Along the Pentland Road, 25 May 2017

Sunday, 11 March 2012

Sunday 11 March

Commemorating the first anniversary of the Japanese tsunami put me in mind of that other tsunami, seven years ago on Boxing Day 2004. It was triggered by an earthquake of similar magnitude, but had a far worse loss of life - about a quarter of a million people died on the fringes of the Indian Ocean. Another day worthy of remembrance. In exactly six months from now, we'll have the eleventh anniversary of 9/11.

Today was grey and drizzly in Stornoway, with the odd blink of sunshine behind the clouds.
I spent a large part of the afternoon transcribing more evidence from the Napier Commission of 1883 and the Dewar Commission of 1912. I have also unearthed the predecessor of Lord Napier's report, namely that by Sir John McNeill of 1851; in my possession is the successor report to Napier, taken in 1902. The transcriptions take the shape of cleaning up OCR renditions of scanned images of the original documents.

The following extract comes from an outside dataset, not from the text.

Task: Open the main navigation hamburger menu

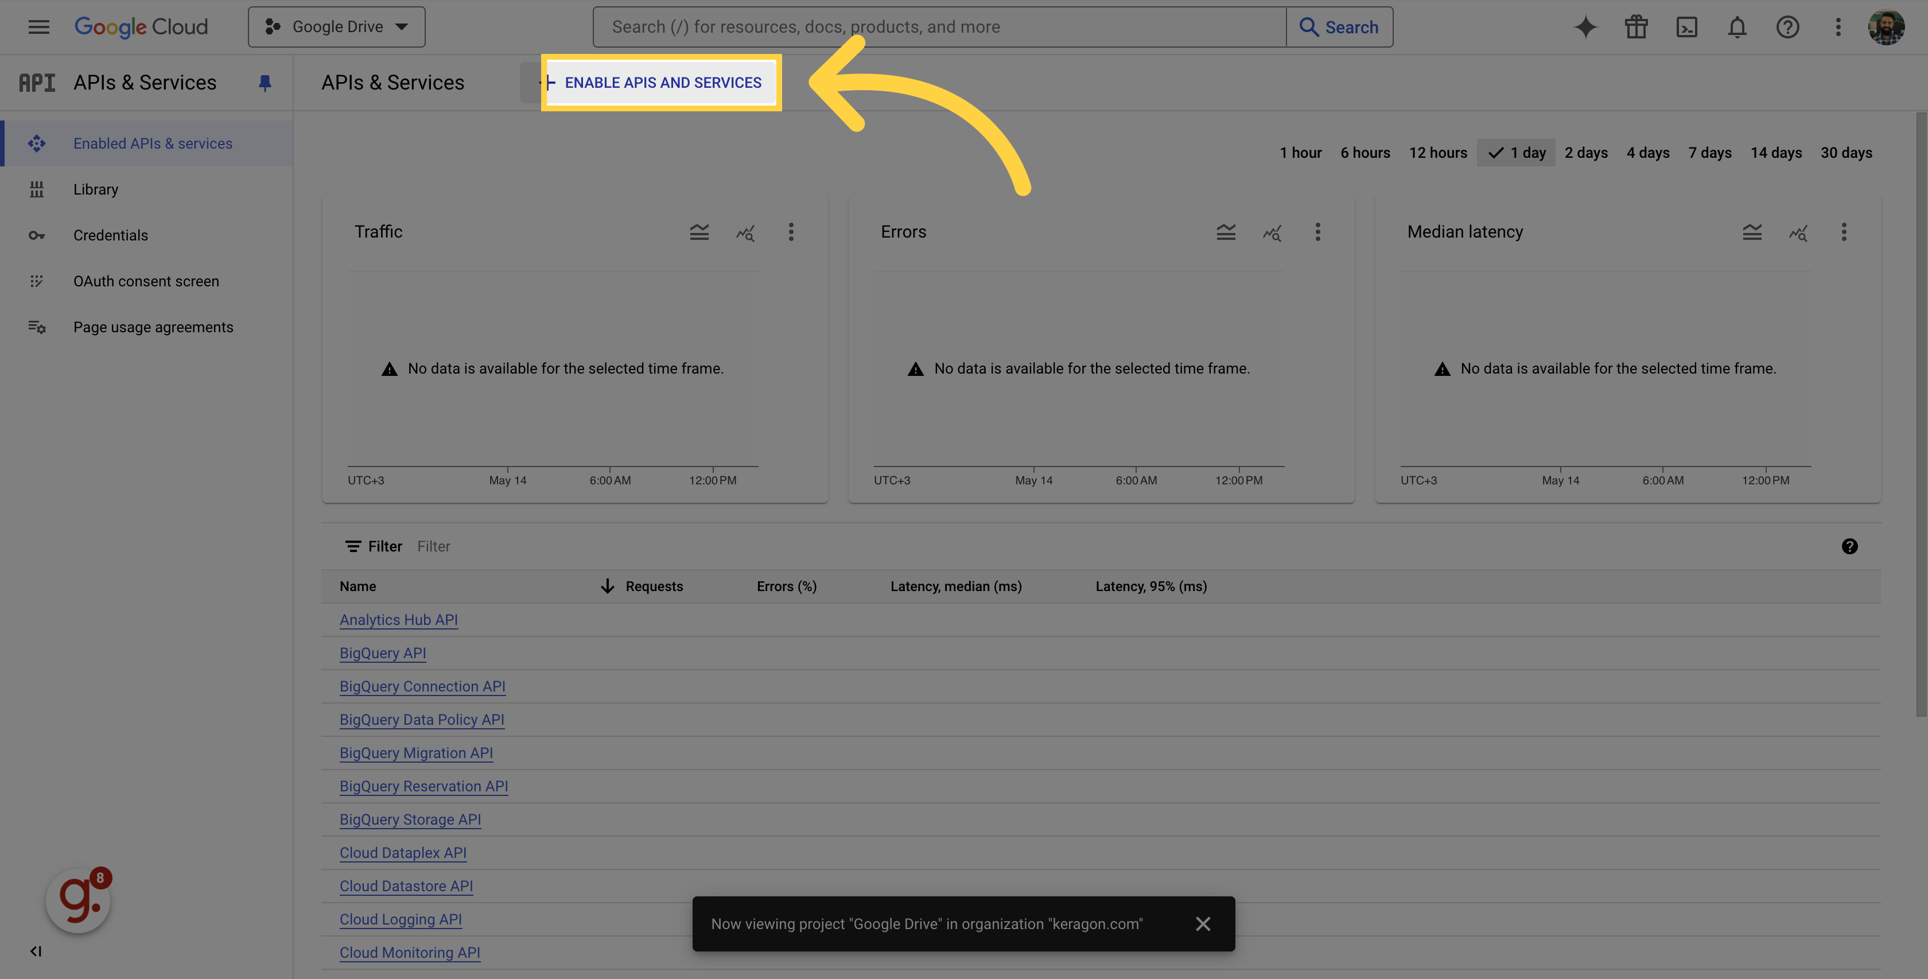Action: (38, 27)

All these reports show the conditions of crofters and cottars (landless people) in the Highlands and Islands, which (particularly following the potato famine of 1846) was particularly dire in 1851. However, things were still so bad in the 1880s that it something not far off an uprising in the west of Scotland, leading to the setting up of the Napier Commission. Sir John A. Dewar headed up a commission to look into the provision of medical services across the Highlands and Islands, which (in 1912) was poor in this part of the world.
You'll be hearing more about this from me in the days and weeks to come.

A year ago today

Friday morning, 11 March 2011. Switched on TV to be greeted by scenes of horror from Japan. An earthquake, measuring 9 on the Richter scale, has hit Japan. Half an hour later, a tsunami of up to 40 feet in height has swept onto the country's eastern coastline, causing unbelieveable scenes of devastation. Villages, towns and cities swept away in an instant.

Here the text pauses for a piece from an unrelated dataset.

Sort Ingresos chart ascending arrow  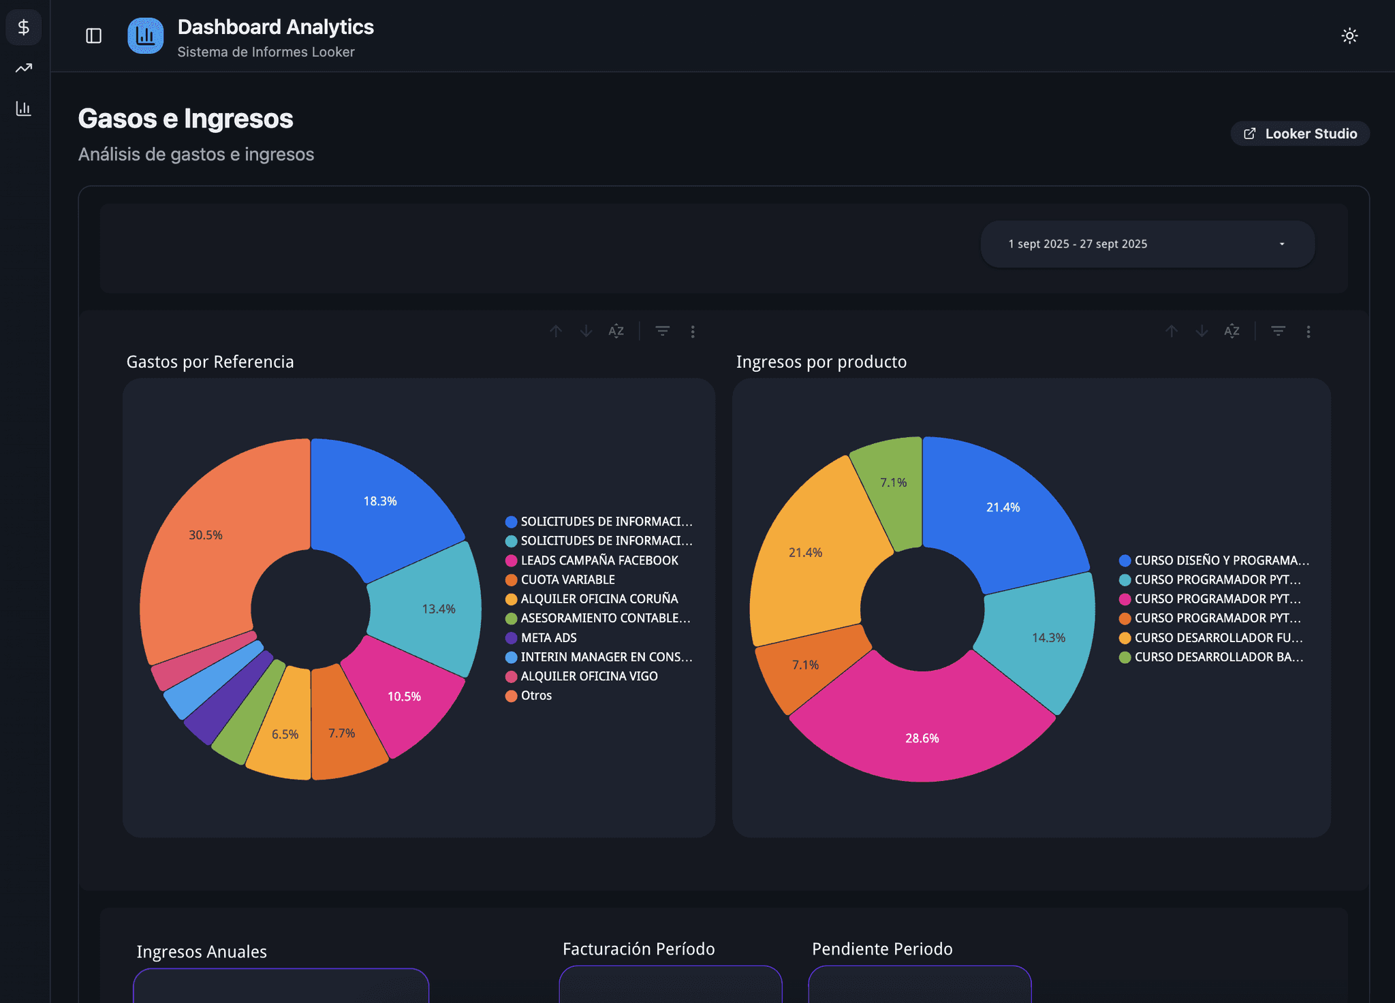click(x=1172, y=332)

To date, 20,000 people are known to be dead or are still missing.

What followed was even worse. The tsunami knocked out the cooling system of the nuclear plant at Fukushima, leading to a meltdown in three of its reactors. This caused two large explosions, which spread radio-activitiy over a large area. The radio activity will take decades to decay, leaving the area around Fukushima unfit for habitation for generations.

A natural disaster, compounded by a man-made disaster.